Scams are getting more bold on Facebook. The latest targets users with an official-looking notice that appears to come from Facebook, requesting your Facebook login credentials for a site update. Once this has been completed, the fake update is actually a Trojan, installing malware onto your computer.
The recent scams come in the form of an email message, not entirely different from previous malware tactics we’ve seen for Facebook and other social networking sites. Facebook has warned users against such scammers, but a warning isn’t always enough.
With over 300 million users, Facebook is a great cover for many scam artists. Whether they’re trying to get money from users, hack their account or spread malware, such bold attacks make it increasingly difficult for end users to discern the real from the fake.

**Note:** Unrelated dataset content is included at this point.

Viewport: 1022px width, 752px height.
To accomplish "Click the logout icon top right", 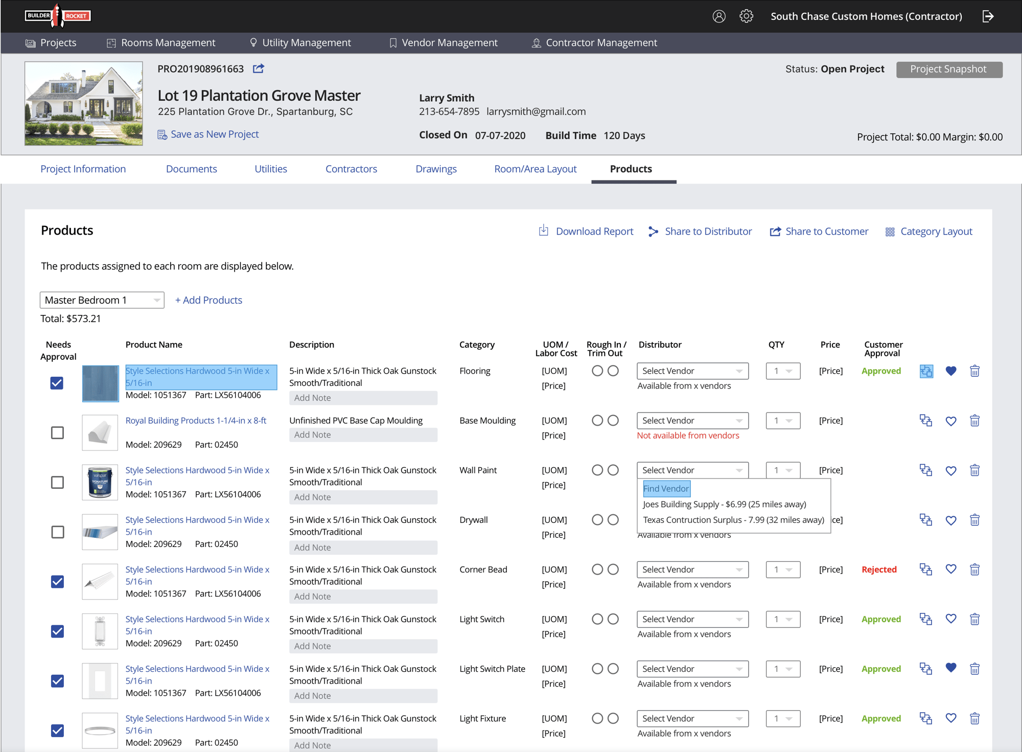I will click(989, 16).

As CNet points out, mobile users are even more susceptible to this particular Trojan, as it is more difficult to tell the link provided in the scam email is a fake.
What makes such scams so easy to permeate a population is the fact that many of us revolve our online lives around our email inboxes. Facebook alerts, Twitter DMs and friend requests all come to our inbox, providing somewhat of a safety net for clicking on links. Most major email clients have curbed some of the effects of such scam emails by identifying them beforehand and relegating them to the spam folder. Yet future pushes for a more socially aware email system means that scammers will have to change their game plans as well.

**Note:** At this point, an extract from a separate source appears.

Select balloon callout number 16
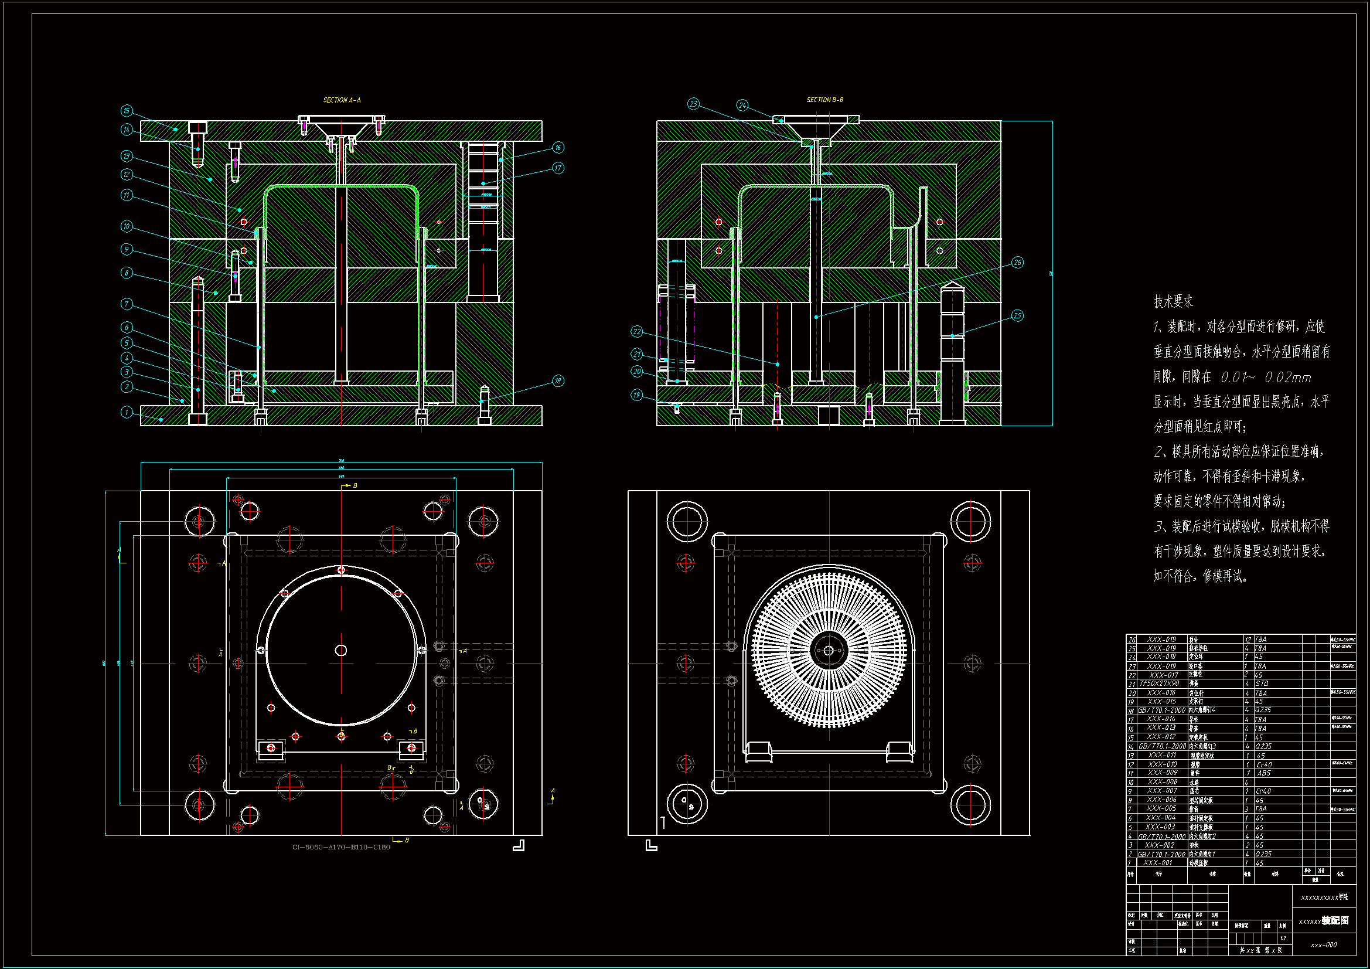 [x=558, y=147]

Companies like Google are looking to create a more fluid and direct interaction between brands and clients, via email. This means less static email messages and increased options for recepients. Should this include some improved confirmation of a user, perhaps scam messages will be less able to penetrate such large populations.

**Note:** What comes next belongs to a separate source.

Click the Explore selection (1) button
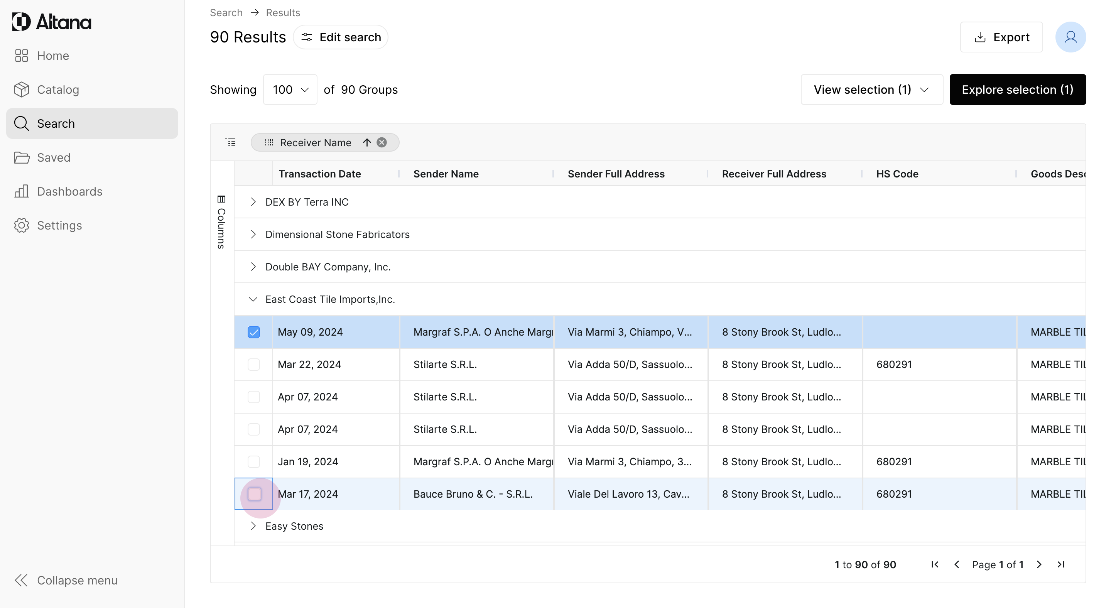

On the other hand, a more fluid approach to the inbox could mean a bigger gateway for scam emails. If email clients are particularly moving towards a social-networking approach to the inbox, it may actually make it easier for malware to be pushed through socially involved user bases.
For the time being, it’s still up to individual users to make the ultimate discernment when it comes to clicking on links. And given the generally stagnant attitude surrounding our current email clients, the need for change on a conceptual level is far from tangible. But as the trend is moving towards a more socially integrated email experience, I think these are things we should consider as developer platforms and alerting systems provide a largely self-regulated economy that scammers can take advantage of.